But how accurately are these tools in identifying fake accounts? Probably not as accurate as you might think.
What's in a number?
At first glance, there' s a lot of consistency between the tools. Consider two assessments of the @leaderswest Twitter account:
Each tool determined that of my 20,000 followers, about 600 may be "fake." But the Social Bakers tool goes one step further and proposes "fake" accounts to block:
To SocialBaker's credit, they list the criteria for inclusion in this list and say specifically:
"We understand that these criteria, number 6 in particular, don't necessarily define fake followers. However these kinds of followers can be considered empty or inactive and therefore not helpful to you in terms of reach."
But let's look at the first "fake" follower @tweetcaroline:
Caroline appears to have been miscategorized as a "fake" account because she uses the paper.li content aggregator. The standard paper.li tweet repeats the same phrase in multiple tweets. But @carolinetweets most certainly isn't a fake account. And this is a common reason that some legitimate accounts were identified as "fake" with the SocialBakers tool.
Assumptions for fake Twitter followers
Anytime you make assumptions about a large population, slight imprecision can be hugely inaccurate.
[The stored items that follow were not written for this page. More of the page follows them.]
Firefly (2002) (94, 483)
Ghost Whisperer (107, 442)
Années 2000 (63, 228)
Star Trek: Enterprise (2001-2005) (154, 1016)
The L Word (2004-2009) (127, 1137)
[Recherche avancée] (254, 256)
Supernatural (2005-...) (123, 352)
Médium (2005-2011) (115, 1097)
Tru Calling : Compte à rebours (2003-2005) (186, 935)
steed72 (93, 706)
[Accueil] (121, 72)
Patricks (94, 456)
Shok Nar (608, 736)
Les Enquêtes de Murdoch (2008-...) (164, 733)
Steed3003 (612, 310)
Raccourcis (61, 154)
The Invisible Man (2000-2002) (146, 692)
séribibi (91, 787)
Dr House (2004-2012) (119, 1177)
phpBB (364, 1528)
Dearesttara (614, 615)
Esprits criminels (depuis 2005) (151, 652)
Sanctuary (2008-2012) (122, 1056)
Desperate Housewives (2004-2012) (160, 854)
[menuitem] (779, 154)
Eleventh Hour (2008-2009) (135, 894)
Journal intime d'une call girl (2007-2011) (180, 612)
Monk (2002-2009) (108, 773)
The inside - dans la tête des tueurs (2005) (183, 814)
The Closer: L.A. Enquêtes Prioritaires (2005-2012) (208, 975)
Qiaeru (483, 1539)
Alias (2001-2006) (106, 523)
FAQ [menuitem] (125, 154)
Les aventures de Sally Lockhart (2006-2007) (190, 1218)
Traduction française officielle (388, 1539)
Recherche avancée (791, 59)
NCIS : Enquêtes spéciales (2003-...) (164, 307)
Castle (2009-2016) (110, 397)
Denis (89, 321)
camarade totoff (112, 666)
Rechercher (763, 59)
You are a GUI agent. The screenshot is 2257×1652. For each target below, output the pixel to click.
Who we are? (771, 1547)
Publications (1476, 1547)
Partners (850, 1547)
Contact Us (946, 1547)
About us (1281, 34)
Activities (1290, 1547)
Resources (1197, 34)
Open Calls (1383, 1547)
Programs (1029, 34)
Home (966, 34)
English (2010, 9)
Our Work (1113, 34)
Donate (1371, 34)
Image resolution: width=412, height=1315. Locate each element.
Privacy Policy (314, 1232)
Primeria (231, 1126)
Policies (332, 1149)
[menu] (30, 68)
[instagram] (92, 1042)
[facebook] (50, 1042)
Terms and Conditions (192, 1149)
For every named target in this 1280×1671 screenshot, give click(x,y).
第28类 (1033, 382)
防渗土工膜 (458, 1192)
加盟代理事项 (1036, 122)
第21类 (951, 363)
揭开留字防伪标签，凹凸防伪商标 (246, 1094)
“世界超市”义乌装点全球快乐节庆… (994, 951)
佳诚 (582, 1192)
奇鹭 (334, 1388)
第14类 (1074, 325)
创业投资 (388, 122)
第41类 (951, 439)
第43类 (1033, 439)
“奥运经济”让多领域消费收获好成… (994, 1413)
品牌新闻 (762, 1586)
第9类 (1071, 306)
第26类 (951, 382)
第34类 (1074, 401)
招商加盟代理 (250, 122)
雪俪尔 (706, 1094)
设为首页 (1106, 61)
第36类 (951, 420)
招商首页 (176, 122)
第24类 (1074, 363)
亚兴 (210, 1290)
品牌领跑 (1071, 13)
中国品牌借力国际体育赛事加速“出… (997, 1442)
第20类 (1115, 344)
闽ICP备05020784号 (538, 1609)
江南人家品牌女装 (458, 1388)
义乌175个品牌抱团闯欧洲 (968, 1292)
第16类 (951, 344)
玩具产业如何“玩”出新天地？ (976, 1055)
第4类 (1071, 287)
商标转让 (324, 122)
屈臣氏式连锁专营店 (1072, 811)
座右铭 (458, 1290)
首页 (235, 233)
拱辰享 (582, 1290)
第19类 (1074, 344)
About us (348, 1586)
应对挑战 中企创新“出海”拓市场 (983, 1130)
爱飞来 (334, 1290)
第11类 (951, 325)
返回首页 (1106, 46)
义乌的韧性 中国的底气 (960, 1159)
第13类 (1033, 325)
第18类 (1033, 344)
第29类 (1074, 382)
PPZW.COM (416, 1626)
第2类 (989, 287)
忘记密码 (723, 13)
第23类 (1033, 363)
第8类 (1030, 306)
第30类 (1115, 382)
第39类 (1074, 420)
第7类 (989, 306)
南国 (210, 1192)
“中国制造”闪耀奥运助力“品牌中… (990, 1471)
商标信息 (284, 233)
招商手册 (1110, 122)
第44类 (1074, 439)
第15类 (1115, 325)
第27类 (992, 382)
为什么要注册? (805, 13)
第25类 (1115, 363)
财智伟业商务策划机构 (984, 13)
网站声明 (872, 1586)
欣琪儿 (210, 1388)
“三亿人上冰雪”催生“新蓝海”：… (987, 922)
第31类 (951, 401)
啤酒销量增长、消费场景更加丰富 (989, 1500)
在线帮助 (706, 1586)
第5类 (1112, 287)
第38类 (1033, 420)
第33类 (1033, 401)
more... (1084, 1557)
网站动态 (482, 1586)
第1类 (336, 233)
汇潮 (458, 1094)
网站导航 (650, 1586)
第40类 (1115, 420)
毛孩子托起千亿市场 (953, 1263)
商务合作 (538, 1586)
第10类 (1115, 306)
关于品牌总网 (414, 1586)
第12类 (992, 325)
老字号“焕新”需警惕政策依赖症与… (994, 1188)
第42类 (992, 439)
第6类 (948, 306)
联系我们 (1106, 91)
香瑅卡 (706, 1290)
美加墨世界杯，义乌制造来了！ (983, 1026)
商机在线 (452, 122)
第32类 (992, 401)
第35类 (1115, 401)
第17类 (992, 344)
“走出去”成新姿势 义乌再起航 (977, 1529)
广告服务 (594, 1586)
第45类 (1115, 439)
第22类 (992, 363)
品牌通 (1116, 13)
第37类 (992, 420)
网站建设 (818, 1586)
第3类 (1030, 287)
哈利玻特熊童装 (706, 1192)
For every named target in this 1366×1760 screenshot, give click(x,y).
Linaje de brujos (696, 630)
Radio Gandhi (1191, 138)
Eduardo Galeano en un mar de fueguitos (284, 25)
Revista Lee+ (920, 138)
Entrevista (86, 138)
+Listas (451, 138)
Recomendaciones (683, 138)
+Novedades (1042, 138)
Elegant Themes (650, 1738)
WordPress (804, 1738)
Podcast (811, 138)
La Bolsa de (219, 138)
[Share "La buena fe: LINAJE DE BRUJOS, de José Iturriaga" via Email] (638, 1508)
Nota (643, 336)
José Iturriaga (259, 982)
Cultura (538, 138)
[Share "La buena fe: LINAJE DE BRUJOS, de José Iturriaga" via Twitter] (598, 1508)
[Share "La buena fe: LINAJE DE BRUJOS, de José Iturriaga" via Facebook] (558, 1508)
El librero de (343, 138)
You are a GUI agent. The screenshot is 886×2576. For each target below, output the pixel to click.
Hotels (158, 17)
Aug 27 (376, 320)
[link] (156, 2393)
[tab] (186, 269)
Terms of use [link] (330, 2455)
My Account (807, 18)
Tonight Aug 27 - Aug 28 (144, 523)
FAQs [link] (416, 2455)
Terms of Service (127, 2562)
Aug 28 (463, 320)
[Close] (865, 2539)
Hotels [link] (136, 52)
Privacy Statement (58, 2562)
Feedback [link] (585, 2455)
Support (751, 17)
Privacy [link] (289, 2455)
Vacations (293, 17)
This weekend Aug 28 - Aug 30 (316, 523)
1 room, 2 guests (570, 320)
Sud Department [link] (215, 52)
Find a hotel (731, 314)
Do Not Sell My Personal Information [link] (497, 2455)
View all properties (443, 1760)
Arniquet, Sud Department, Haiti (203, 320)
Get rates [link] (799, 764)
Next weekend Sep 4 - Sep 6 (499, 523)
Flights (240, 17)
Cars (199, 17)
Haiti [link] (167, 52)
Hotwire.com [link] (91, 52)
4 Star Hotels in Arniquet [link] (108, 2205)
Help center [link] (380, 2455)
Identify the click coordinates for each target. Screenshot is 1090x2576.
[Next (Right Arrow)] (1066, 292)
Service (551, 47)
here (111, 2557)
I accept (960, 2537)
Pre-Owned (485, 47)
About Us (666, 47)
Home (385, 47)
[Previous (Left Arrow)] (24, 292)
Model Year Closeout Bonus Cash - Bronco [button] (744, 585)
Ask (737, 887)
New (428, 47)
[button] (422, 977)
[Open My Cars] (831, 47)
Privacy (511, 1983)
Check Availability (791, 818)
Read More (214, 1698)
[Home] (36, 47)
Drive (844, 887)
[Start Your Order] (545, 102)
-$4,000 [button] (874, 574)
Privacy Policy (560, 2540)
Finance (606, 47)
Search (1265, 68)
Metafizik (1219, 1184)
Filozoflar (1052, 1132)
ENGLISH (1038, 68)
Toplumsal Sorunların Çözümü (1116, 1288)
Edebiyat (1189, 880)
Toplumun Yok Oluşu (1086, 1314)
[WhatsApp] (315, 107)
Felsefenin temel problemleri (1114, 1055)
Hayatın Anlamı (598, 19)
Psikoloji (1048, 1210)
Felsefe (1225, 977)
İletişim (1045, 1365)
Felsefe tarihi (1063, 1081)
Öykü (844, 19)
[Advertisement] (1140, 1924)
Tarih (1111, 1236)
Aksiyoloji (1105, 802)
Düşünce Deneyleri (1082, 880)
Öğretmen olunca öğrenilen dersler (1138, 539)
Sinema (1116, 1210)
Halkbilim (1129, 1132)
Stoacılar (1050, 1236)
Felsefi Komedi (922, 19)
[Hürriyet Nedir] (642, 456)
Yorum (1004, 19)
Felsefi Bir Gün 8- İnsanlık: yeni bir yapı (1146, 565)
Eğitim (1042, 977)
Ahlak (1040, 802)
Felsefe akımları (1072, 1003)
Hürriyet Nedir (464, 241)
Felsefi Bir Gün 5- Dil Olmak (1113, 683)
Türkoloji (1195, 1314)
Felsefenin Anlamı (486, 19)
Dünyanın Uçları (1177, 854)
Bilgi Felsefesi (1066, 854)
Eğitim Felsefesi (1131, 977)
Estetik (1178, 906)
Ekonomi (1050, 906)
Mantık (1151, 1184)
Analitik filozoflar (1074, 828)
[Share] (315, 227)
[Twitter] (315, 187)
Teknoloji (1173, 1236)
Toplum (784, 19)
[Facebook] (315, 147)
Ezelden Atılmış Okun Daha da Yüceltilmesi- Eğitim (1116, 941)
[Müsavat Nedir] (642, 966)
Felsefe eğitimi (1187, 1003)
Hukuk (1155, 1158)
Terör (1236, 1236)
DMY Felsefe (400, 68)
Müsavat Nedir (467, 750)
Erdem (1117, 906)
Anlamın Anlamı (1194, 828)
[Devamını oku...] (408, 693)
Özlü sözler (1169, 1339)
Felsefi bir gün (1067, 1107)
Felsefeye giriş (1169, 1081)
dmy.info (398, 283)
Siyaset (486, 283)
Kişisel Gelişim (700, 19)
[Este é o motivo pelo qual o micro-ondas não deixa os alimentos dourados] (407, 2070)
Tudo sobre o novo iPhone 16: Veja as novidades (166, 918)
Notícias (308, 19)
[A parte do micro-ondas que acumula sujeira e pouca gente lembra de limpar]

A recent (more serious) example of this were the Excel errors in the calculations for European austerity measures by two renowned economists. The austerity measures that have been implemented over the last few years were based on small miscalculations that produced huge errors.
Percentage of fake Twitter followers will never approach the seriousness of austerity, but the same principle applies. Assumptions about a group of two-hundred million people, no matter how slight can result in big errors.
What do you think? Are these tools useful? Are they accurate?